Perfil de Kierkegaard

Artigo do Professor Inácio Strider sobre Kierkegaard (Jornal do Commercio, Recife 22 de maio de 2013 – com modificações ortográficas):

KierkegaardKierkegaard: 200 anos

Segundo as más línguas, Sören Kierkegaard (1813-1855) era mais conhecido em Copenhague pelas roupas exóticas que por sua filosofia. Até as babás, quando queriam repreender uma criança por não se vestir bem, diziam que ele era um “Sören Kierkegaard”.

Kierkegaard nasceu em 5 de maio de 1813, ano da bancarrota da Dinamarca. Mesmo com dificuldades, Kierkegaard teve infância e juventude abastadas. Seu pai era um comerciante bem sucedido em Copenhague. A educação que recebeu, juntamente com a de seis irmãos, foi rigorosamente pietista, de acordo com uma tradição da igreja luterana.

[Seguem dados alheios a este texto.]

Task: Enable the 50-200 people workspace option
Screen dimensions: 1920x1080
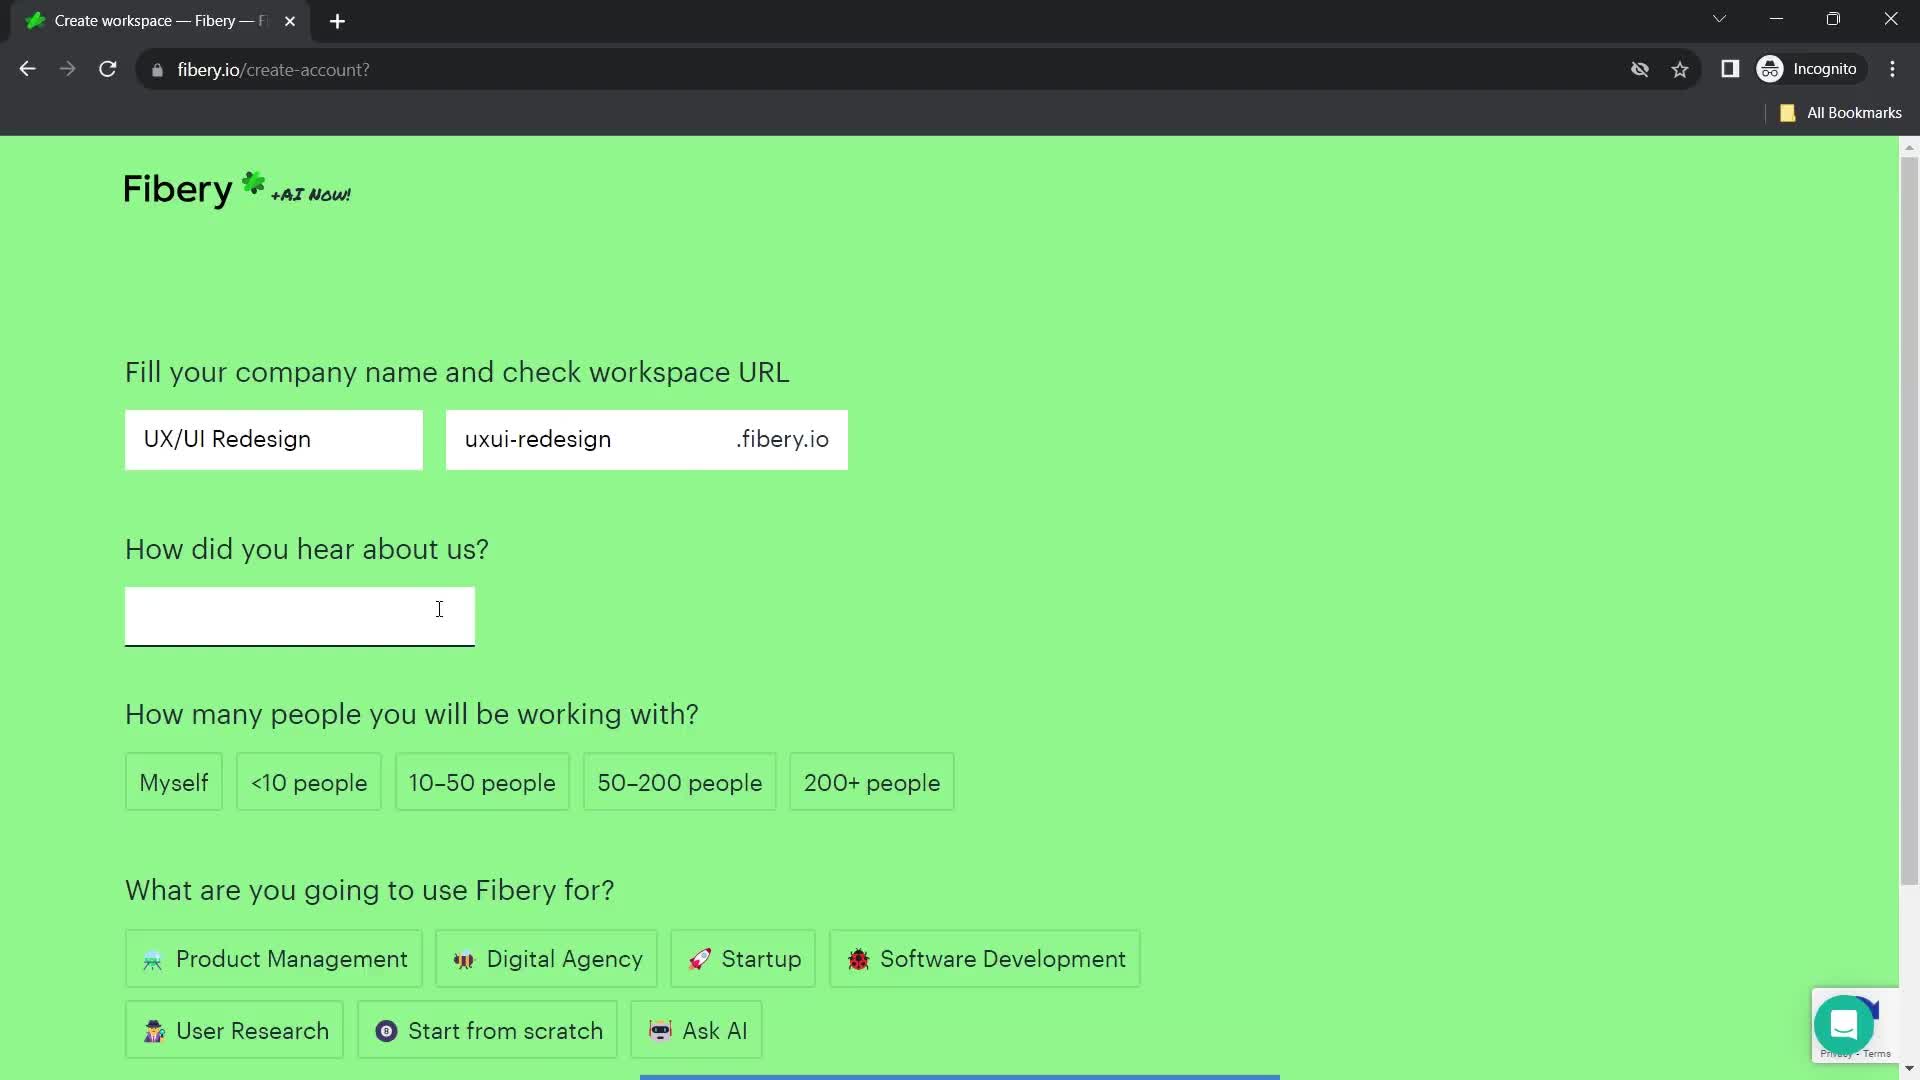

Sendo o mais novo, teve aproximação especial com seu pai, que o induziu a se matricular no curso superior de teologia. Inicialmente Kierkegaard demonstrou interesse. Mas, em breve, relaxou, e era mais visto nos cafés do que na universidade. Esta vida boêmia, no entanto, o inquietava. Em determinado dia, como relata em seu diário, fez a seguinte consideração: “Fui o centro das atenções, todos riam das minhas piadas, mas, quando cheguei em casa, fiquei com vontade de me suicidar com um tiro na cabeça”.

Quando em 1838 seu pai faleceu, Kierkegaard prometeu-lhe terminar o curso de teologia. Pouco depois de terminá-lo (1840), noivou com Regine Olsen. Ao que tudo indica, não se julgou apto a assumir a responsabilidade de um matrimônio e, um ano depois, rompeu. O amor a Regine, no entanto, o atormentou durante toda a vida.

Em 1841 viajou a Berlim para se familiarizar com a filosofia de Hegel, falecido em 1831. Assistiu às preleções do filósofo Schelling. Decepcionou-se a tal ponto que, depois de cinco meses e meio, retornou à Dinamarca. Iniciou, então, a sua mais fecunda produção literária e filosófica. Em poucos anos, publicou mais de 20 livros. A obra que deixou chega a 70 volumes.

Seus escritos são transversais. Considerava-se um “escritor religioso”. No entanto, suas ideias influenciaram teólogos, filósofos, sociólogos, psicólogos, antropólogos, políticos e literatos. É considerado o pai da filosofia existencialista, tanto do existencialismo ateu quanto cristão. Seu grande mérito foi restituir ao indivíduo a responsabilidade por sua existência, contra o generalismo, universalismo e coletivismo do idealismo alemão. Sem dúvida, o pai do existencialismo merece homenagens em seu bicentenário!